| REQUIREMENT |
Please print exactly the lines from the line containing "Viewport: 797px width, 2038px" through the end of the data, no more, and keep pictures out of the copy.

| DATA LISTING |
┌──
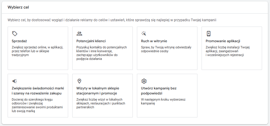Image resolution: width=270 pixels, height=126 pixels.
Task: Pick "Wizyty w lokalnym sklepie stacjonarnym" heading
Action: pos(98,91)
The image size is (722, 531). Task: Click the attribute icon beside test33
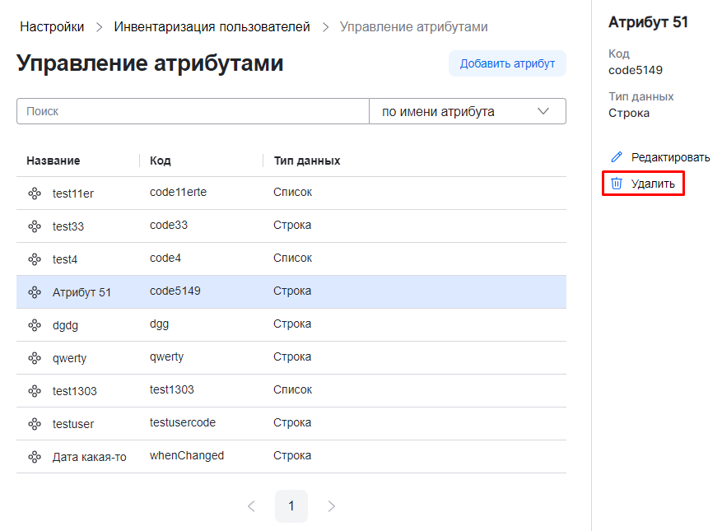pyautogui.click(x=35, y=226)
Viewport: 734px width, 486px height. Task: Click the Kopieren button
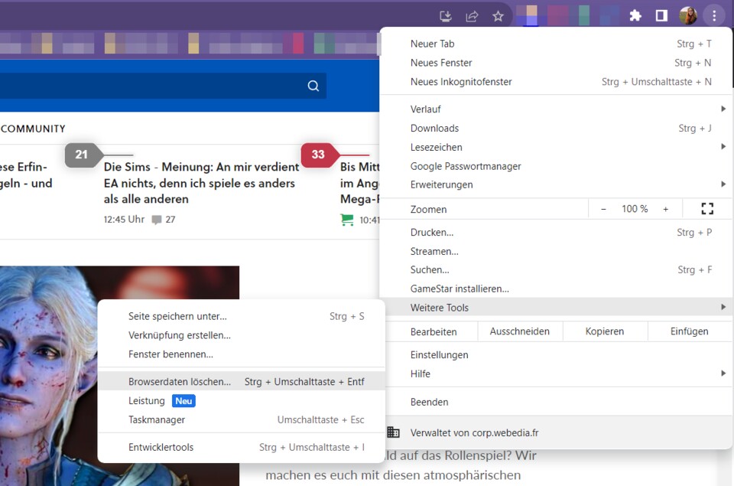(x=604, y=331)
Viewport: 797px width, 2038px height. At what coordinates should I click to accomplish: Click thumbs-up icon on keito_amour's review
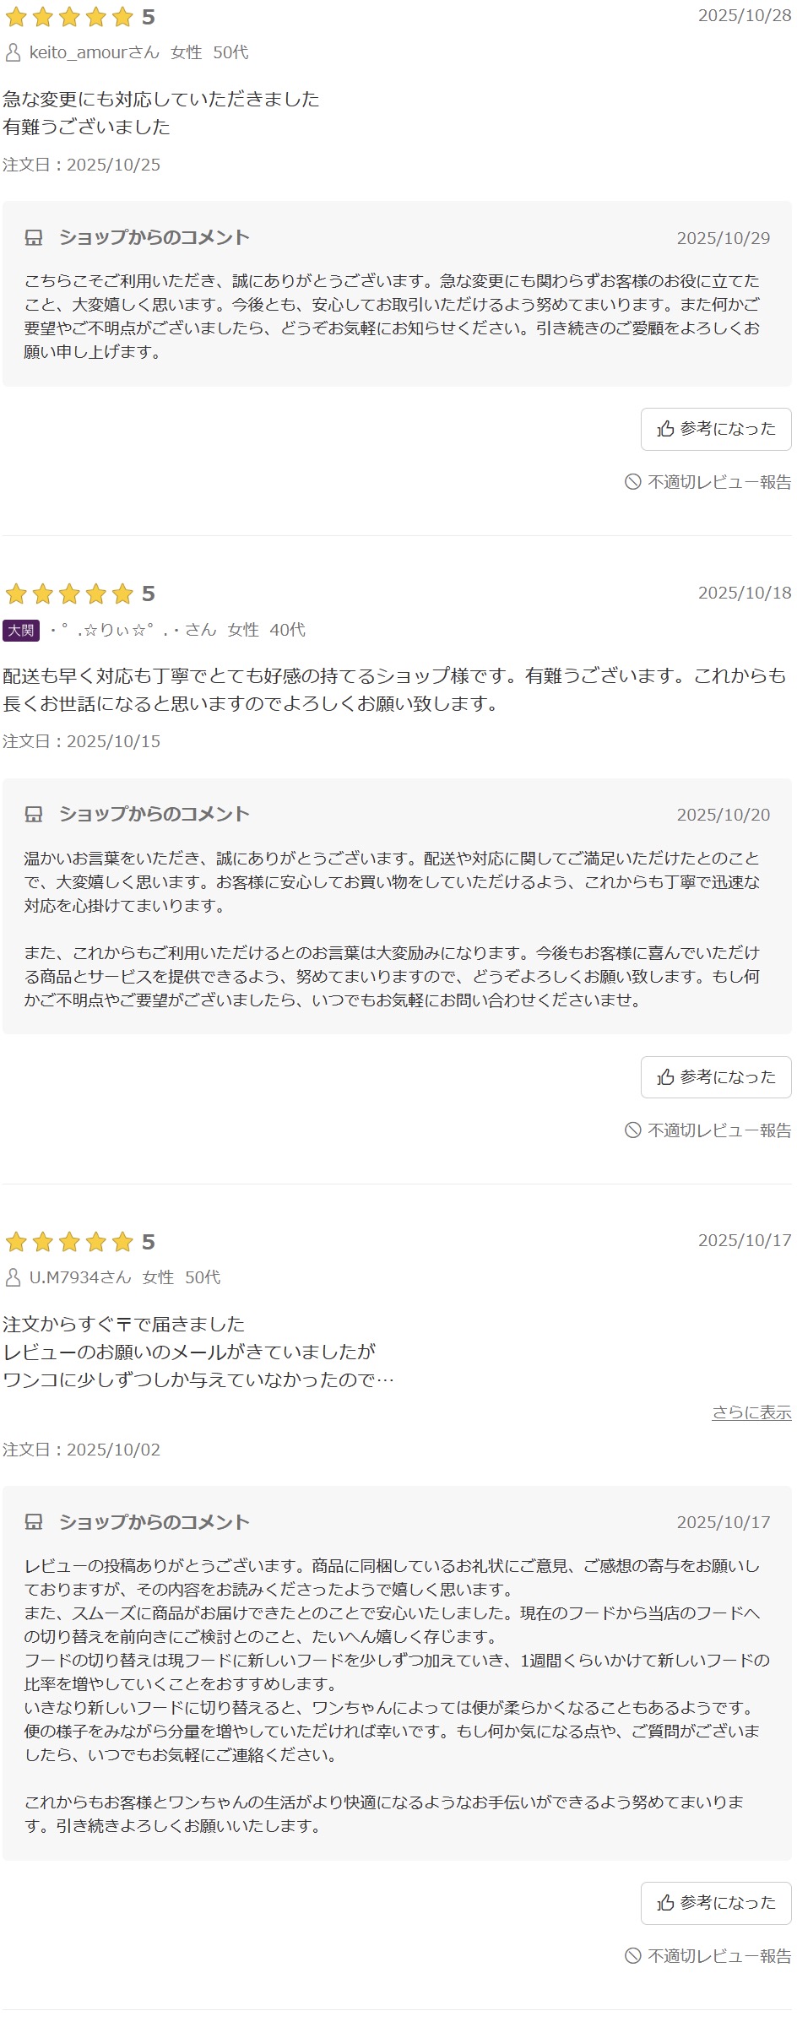point(666,429)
└──
| TASK RESPONSE |
Viewport: 797px width, 2038px height. At what coordinates should I click to accomplish: Click thumbs-up icon on keito_amour's review
point(666,429)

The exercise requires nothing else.